- _Exercise objective_
Put every line of the records below into a numbered list. Skip blank lines and leave the pictures out.

###

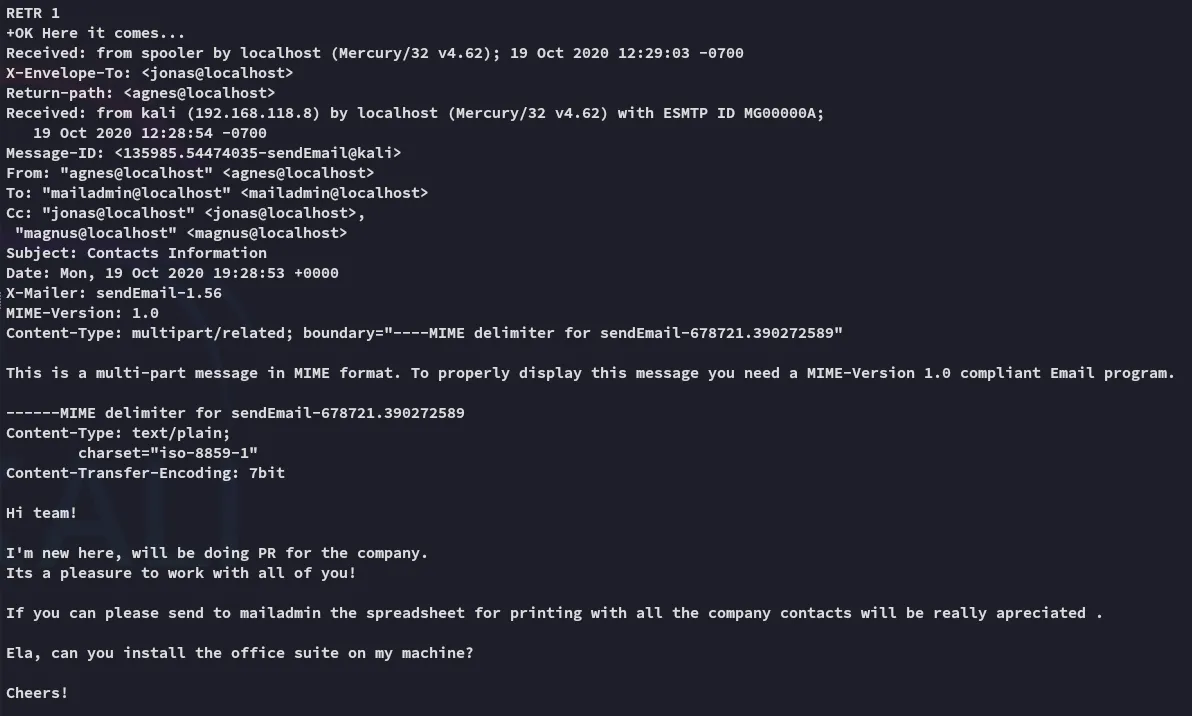Click the Subject Contacts Information line
1192x716 pixels.
point(137,253)
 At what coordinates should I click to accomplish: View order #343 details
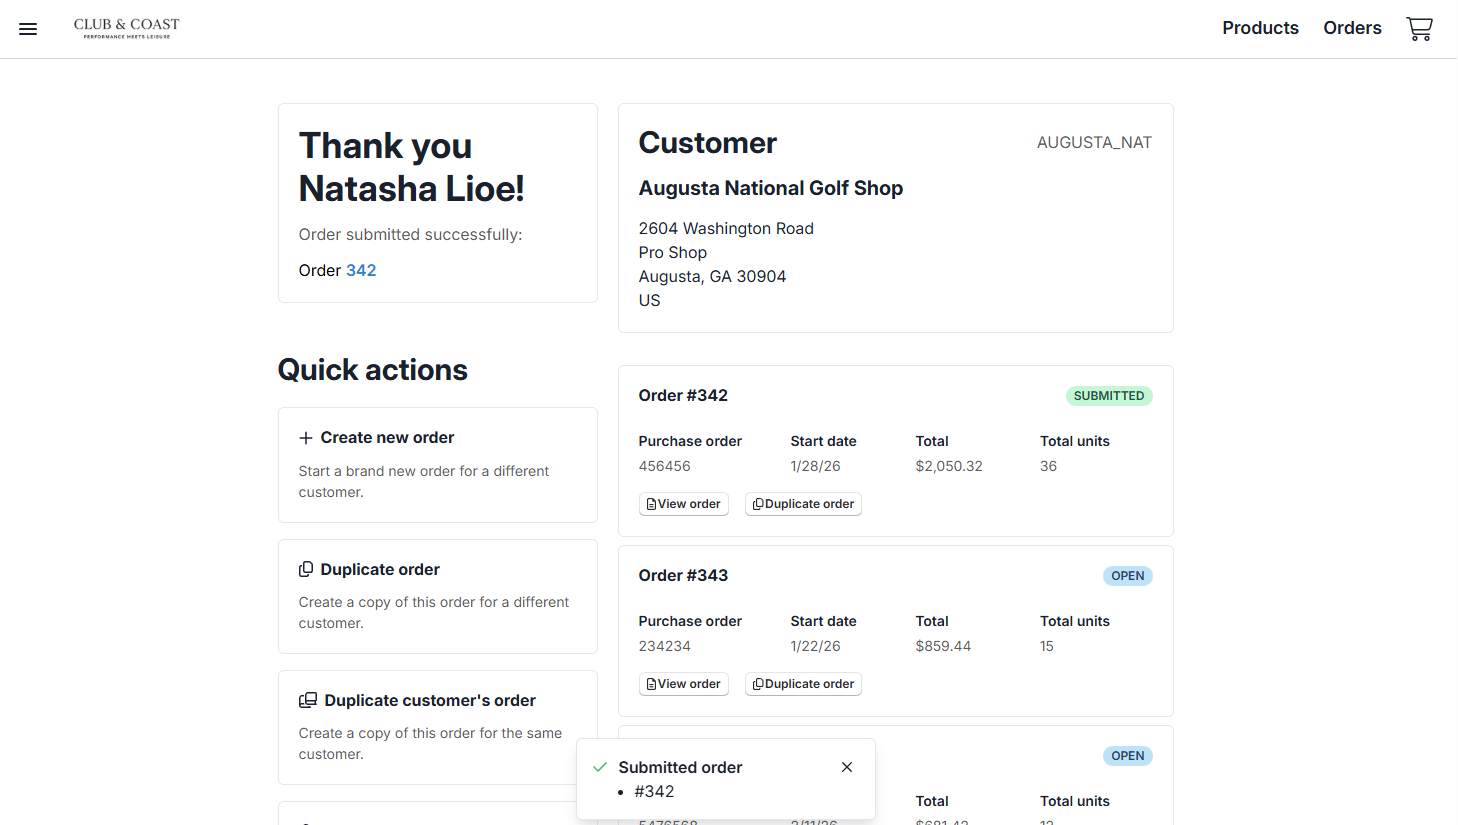click(x=684, y=684)
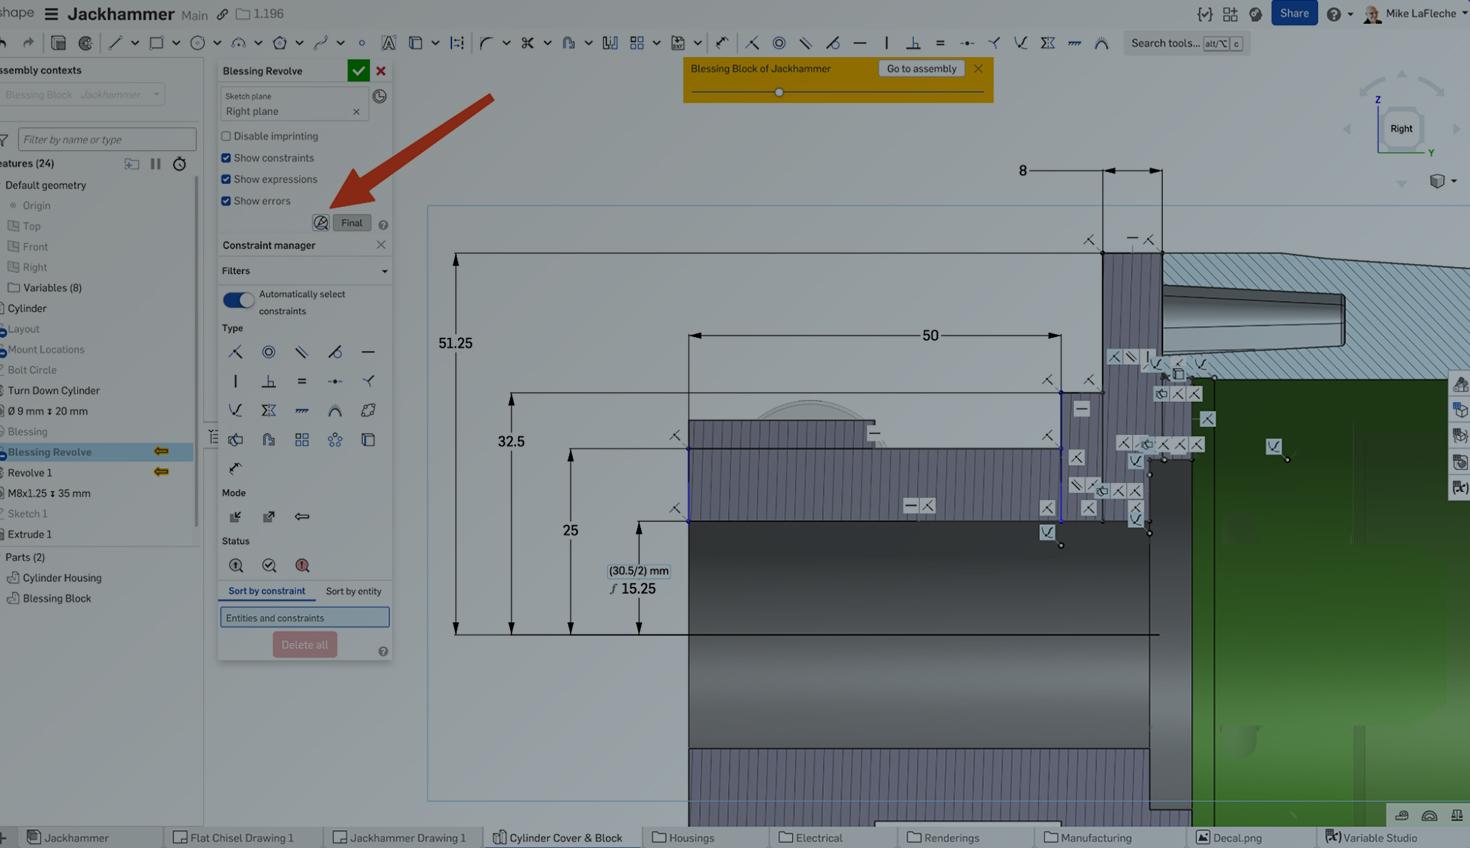Image resolution: width=1470 pixels, height=848 pixels.
Task: Click the clock icon beside Sketch plane
Action: coord(379,96)
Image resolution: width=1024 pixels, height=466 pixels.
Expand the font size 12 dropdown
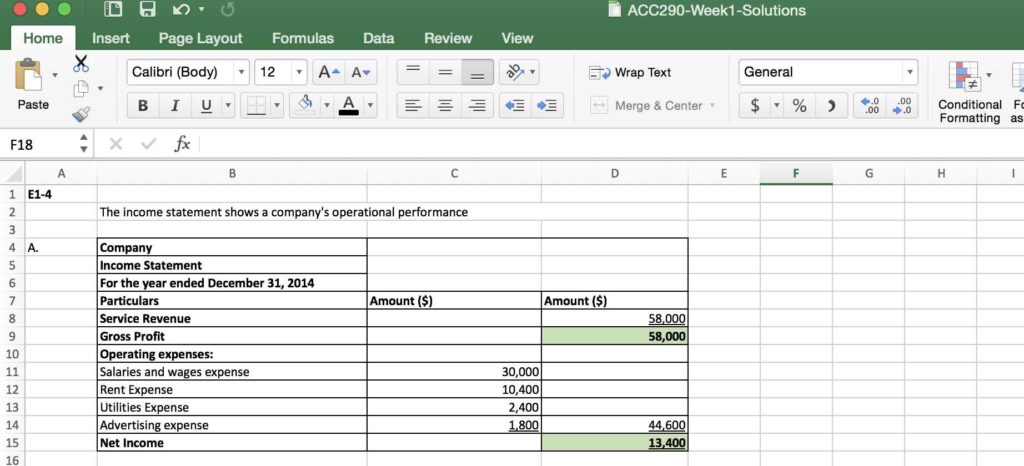click(299, 72)
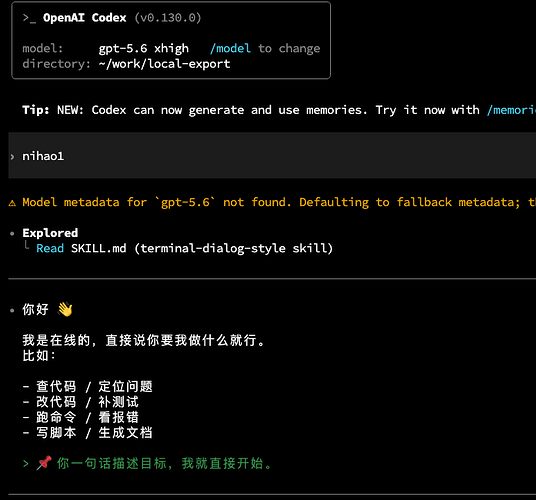The height and width of the screenshot is (500, 536).
Task: Click the Explored section heading
Action: [50, 233]
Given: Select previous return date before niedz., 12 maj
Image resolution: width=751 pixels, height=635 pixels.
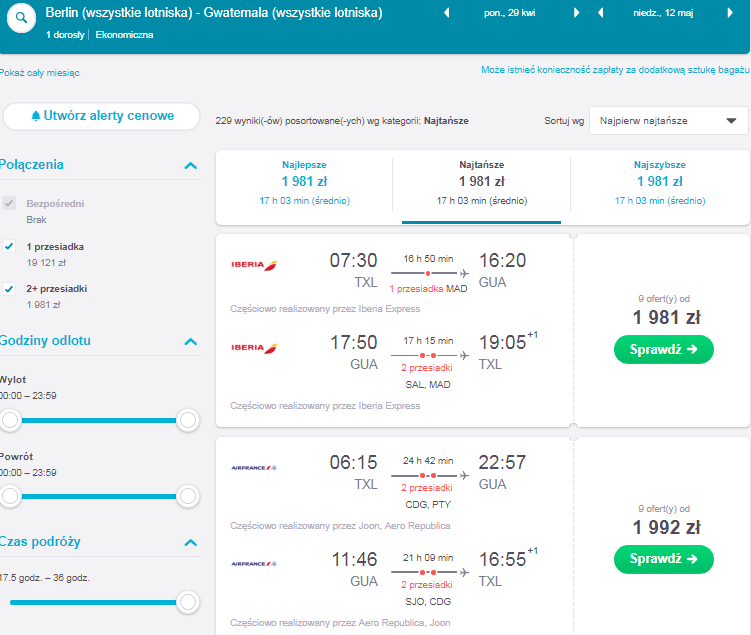Looking at the screenshot, I should pyautogui.click(x=600, y=13).
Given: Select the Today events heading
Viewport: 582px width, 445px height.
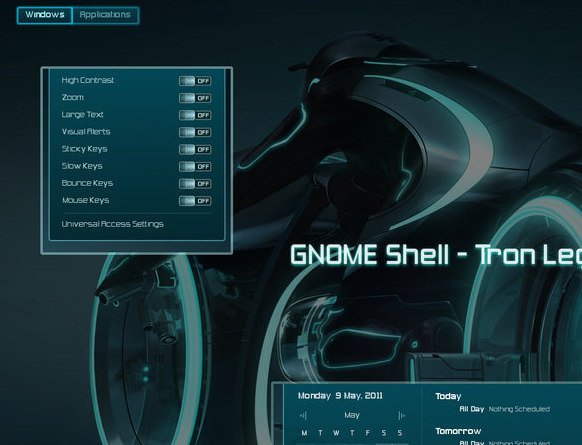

###

- _Response to this task_
1. Click the Subject Contacts Information line
2. 1192x716 pixels.
3. point(137,253)
4.  At what coordinates should I click to accomplish: View order #343 details
5. click(x=684, y=684)
6. Image resolution: width=1470 pixels, height=848 pixels.
7. Task: Click the clock icon beside Sketch plane
8. Action: coord(379,96)
9. Image resolution: width=1024 pixels, height=466 pixels.
10. Expand the font size 12 dropdown
11. click(299, 72)
12. The height and width of the screenshot is (500, 536).
13. Task: Click the Explored section heading
14. Action: [50, 233]
15. Given: Select previous return date before niedz., 12 maj
16. Image resolution: width=751 pixels, height=635 pixels.
17. Looking at the screenshot, I should pyautogui.click(x=600, y=13).
18. Given: Select the Today events heading
19. Viewport: 582px width, 445px height.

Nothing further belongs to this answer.